This year’s Skoll World Forum focused on the theme of “Closing the Distance” — examining local and global divides and ways in which we can all work together to build bridges to close the distance between the world’s toughest challenges and the groundbreaking solutions that aim to build a better future for all.
As part of the virtual conference, I-MAK Co-founder Tahir Amin moderated the panel “Using the COVID Crisis to Build a More Just Medicine System.” He was joined by Fatima Hassan, Founder of the Health Justice Initiative; and Leena Menghaney, Global IP Advisor at Médecins Sans Frontières (Doctors Without Borders).
It was a thoughtful, somber, and unflinching conversation on the lack of equitable vaccine access at the hands of the free market. You can watch the full panel here, and we’ve summarized some key takeaways as well:
- We are in a state of “vaccine apartheid” in which wealthy countries are hoarding both the knowledge and supply of COVID-19 vaccines. This was illustrated by the request of attendees to state whether they’d had either a partial or full round of vaccines, as well as their location. Most attendees in the U.S. and other wealthy countries such as the U.K. stated they’d had at least their first shot, while Fatima shared that her 75-year-old mother, living in South Africa, had yet to gain access. Evidence shows this anecdotal situation is indicative of the global access crisis for most non-wealthy countries (83% of vaccines to date have gone to wealthier countries).
- At a time when headlines across much of the world focus on uplifting the important Black Lives Matter movement, and critiques of colonial structures are standard, it is a tragic irony that monopolies on knowledge are keeping poorer countries from accessing vaccines, leaving Black and brown people behind worldwide. It was noted that wealthy countries have a long history of instructing their poorer counterparts on the virtues of democracy and fair dealings, yet are now refusing to act on behalf of world safety.
- History is repeating itself, but worse. All panelists have been involved in the effort against HIV/AIDS, and noted the parallels between the fight waged two decades ago for equitable access to lifesaving treatments and the current vaccine crisis. This round is even worse due to the lack of transparency in much of the vaccine negotiations, where, for example, a handful of drug companies are insisting on NDAs in the middle of a pandemic where even Members of Parliament don’t know the details of trade deals.

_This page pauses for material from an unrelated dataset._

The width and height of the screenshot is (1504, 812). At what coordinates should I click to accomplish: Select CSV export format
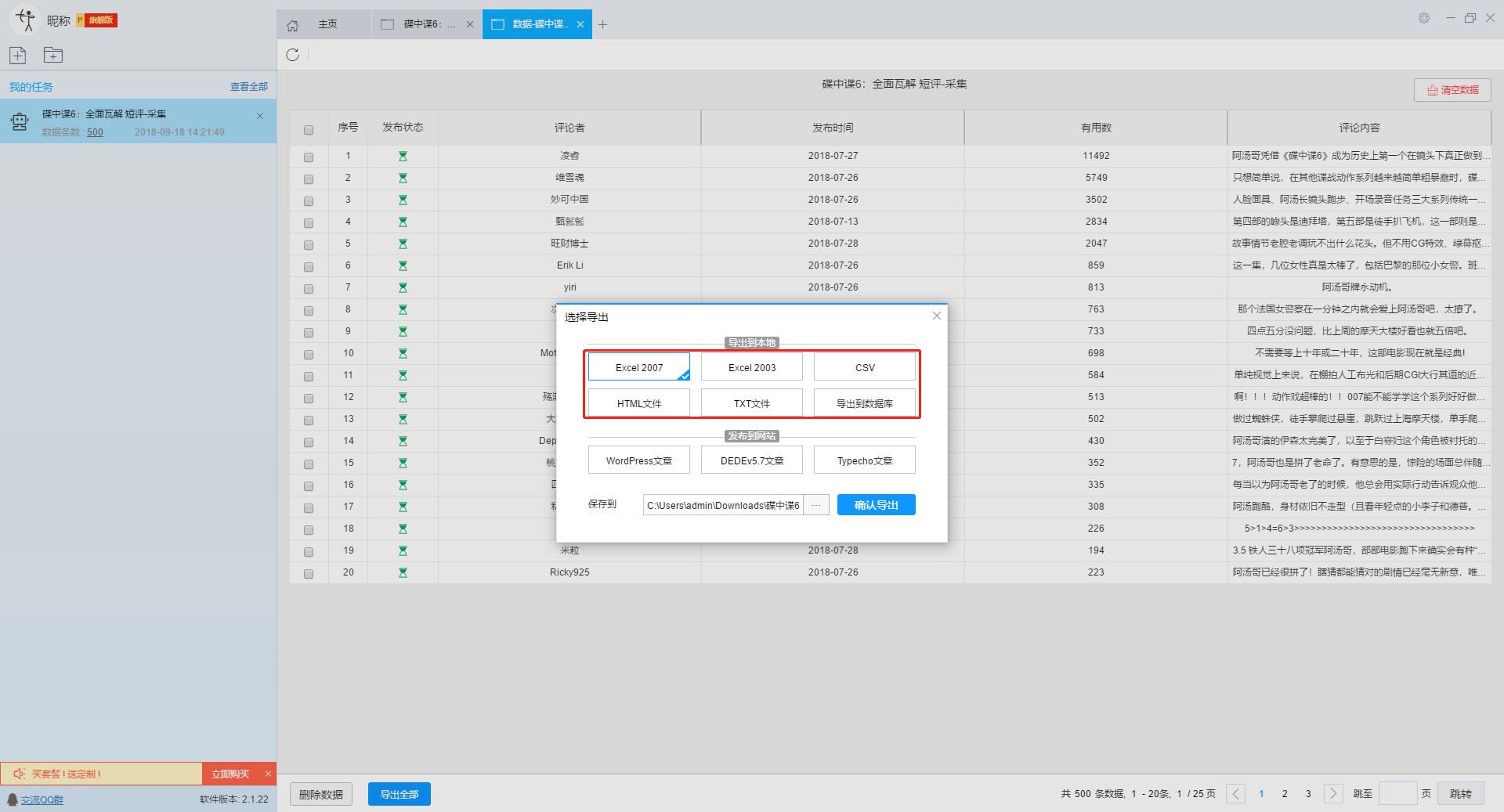click(864, 367)
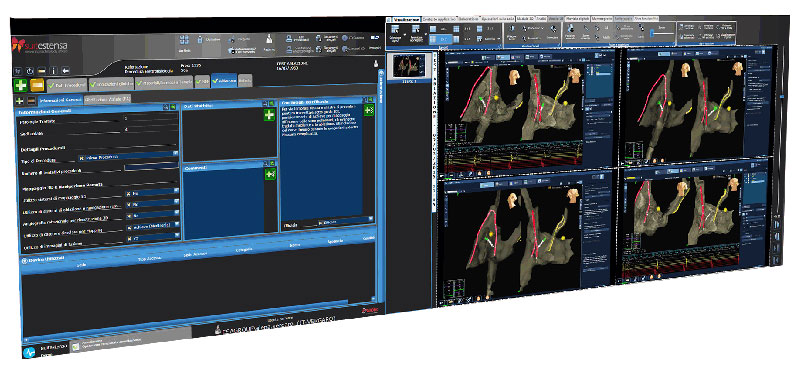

This is despite the fact their populations are paying for the vaccine and taking part in clinical trials for medical products currently reserved for wealthy countries.
So much power has been handed over in the past few decades to private actors that it’s going to take us a long time to claw back what we lost in the last year — not only lives lost, but how democracy itself should function.
- The current system simply does not work. Government interventions and distribution plans such as COVAX are inadequate. We need a new way to get vaccines out, which is in the epidemiological self-interest of all countries considering the variants appearing across the world. Panelists noted that relying upon corporations to act with morality is naive.
Each day that passes without sharing information shows us that the market is more important than human lives.
- The market won’t save us. This is not the first or last pandemic we’ll experience, especially with climate change. We’ve heard from global leaders and corporations that the free market will get us out of the pandemic, yet so many taxpayer dollars have been spent in the U.S. and U.K. allowing drug companies to walk away with billions in profit.
We are operating under a system in which we’ve socialized the risk and privatized the profits.
- The only path forward is a new one. The WTO is the biggest obstacle to vaccine equity, and a system that relies upon a trade body to ensure global health is one doomed to fail. We need governments to step in and require companies share life-saving information. As citizens, we must all push our leaders to reimagine our world health system to one focused on global common goods rather than private interests.
Priti Krishtel and Tahir Amin are the co-founders and co-executive directors of the Initiative for Medicines, Access & Knowledge (I-MAK), a nonprofit organization working to address structural inequities in how medicines are developed and distributed.